Affiliation:
1. Uganda Public Health Fellowship Program-Uganda National Institute of Public Health
2. Ministry of Health
3. Division of Global Health Protection, US Centers for Disease Control and Prevention
Abstract
Abstract
Background: Malaria outbreaks are detected by applying WHO-recommended thresholds: the less sensitive 75th percentile or mean+2 standard deviations [2SD] for medium-to high-transmission areas, and the more sensitive cumulative sum [C-SUM] method for low and very low-transmission areas). During 2022, >50% of districts in Uganda were in an epidemic mode according to the 75th percentile method used, resulting in a need to restrict national response to districts with the highest rates of complicated malaria. We evaluated the three threshold approaches to compare their outbreak-signaling outputs and help identify prioritization approaches and method appropriateness across Uganda.
Methods: We applied the three methods as well as adjusted approaches (85th percentile and C-SUM+2SD) for all weeks in 2022 for 16 districts with good reporting rates (≥80%). Districts were selected from regions originally categorized as very low, low, medium, and high transmission; we calculated district thresholds based on 2017–2021 data and recategorized them for this analysis.
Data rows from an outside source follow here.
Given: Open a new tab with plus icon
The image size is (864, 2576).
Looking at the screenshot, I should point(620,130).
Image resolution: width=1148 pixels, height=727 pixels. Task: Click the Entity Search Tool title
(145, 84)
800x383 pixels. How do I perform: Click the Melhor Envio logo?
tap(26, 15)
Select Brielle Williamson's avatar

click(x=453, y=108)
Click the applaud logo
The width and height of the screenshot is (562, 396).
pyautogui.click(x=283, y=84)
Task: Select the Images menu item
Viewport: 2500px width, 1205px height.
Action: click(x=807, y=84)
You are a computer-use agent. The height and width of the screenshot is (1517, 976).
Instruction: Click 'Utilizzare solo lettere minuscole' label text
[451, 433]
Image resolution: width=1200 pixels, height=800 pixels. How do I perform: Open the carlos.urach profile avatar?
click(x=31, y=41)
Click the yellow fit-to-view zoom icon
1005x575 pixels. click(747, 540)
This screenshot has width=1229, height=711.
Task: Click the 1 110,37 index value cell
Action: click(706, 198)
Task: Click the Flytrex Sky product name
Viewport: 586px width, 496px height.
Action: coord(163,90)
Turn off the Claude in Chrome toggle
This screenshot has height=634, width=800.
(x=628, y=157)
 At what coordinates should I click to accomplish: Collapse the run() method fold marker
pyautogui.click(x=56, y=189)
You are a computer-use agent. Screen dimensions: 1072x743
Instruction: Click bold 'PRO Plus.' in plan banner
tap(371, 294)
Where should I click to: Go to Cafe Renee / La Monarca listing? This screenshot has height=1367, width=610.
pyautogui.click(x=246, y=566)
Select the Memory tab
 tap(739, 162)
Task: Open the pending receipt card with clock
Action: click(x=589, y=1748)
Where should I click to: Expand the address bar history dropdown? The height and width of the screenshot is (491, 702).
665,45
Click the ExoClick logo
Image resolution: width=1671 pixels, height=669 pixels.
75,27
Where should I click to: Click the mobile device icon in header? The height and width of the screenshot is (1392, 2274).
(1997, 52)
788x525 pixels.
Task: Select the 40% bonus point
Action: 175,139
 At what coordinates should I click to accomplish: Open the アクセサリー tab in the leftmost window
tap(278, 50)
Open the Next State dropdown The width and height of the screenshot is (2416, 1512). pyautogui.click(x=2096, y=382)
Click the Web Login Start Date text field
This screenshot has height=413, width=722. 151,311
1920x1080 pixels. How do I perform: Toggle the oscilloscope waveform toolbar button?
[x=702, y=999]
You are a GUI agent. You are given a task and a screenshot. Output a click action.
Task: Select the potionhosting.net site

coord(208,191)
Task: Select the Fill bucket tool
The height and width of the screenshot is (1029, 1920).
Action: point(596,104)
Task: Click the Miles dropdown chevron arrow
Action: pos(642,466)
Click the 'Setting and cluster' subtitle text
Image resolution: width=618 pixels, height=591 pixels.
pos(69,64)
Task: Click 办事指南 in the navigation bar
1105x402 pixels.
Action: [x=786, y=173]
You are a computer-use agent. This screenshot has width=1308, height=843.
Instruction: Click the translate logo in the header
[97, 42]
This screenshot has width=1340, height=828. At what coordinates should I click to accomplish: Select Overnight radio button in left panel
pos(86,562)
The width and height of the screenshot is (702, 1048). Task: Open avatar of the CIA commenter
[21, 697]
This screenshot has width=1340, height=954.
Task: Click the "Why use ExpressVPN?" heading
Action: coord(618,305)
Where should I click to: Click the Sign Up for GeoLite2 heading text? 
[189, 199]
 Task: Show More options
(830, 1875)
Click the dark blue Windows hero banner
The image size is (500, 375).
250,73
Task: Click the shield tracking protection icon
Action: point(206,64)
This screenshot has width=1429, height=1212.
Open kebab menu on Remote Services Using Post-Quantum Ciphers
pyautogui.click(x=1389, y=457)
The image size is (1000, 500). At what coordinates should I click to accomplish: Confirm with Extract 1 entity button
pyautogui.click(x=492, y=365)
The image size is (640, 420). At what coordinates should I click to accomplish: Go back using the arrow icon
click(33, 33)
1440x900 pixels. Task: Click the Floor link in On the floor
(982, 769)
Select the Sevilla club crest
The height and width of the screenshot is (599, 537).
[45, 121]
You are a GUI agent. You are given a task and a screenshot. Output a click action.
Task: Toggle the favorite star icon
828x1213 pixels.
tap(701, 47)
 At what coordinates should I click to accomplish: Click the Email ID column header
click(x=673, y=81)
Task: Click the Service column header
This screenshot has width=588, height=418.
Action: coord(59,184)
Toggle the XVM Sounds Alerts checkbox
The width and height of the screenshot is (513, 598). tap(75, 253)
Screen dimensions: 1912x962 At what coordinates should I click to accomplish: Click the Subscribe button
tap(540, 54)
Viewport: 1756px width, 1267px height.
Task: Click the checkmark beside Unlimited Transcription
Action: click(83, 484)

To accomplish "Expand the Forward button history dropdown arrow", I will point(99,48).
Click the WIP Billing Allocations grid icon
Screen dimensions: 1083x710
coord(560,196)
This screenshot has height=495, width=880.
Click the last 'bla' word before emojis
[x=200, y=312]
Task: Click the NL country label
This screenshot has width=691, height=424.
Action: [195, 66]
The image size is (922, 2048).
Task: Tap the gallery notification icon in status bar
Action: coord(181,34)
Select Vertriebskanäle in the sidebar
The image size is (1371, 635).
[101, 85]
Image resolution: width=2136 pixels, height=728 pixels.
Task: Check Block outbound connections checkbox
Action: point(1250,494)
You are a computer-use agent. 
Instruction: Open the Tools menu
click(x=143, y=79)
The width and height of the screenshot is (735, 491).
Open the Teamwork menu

Results: Using district-level data to categorize transmission levels resulted in recategorization of 8/16 districts from their original transmission level categories. In all districts, more outbreak weeks were detected by the 75th percentile than the mean+2SD method (p<0.001). For all 9 very low or low-transmission districts, the number of outbreak weeks detected by C-SUM were similar to those detected by the 75th percentile. On adjustment of the 75th percentile method to the 85th percentile, there was no significant difference in the number of outbreak weeks detected for medium and low transmission districts. The number of outbreak weeks detected by C-SUM+2SD was similar to those detected by the mean+2SD method for all districts across all transmission intensities.
Conclusion:
District data may be more appropriate than regional data to categorize malaria transmission and choose epidemic threshold approaches. The 75th percentile method, meant for medium- to high-transmission areas, was as sensitive as C-SUM for low- and very low-transmission areas. For medium and high-transmission areas, more outbreak weeks were detected with the 75th percentile than the mean+2SD method. Using the 75th percentile method for outbreak detection in all areas and the mean+2SD for prioritization of medium- and high-transmission areas in response may be helpful.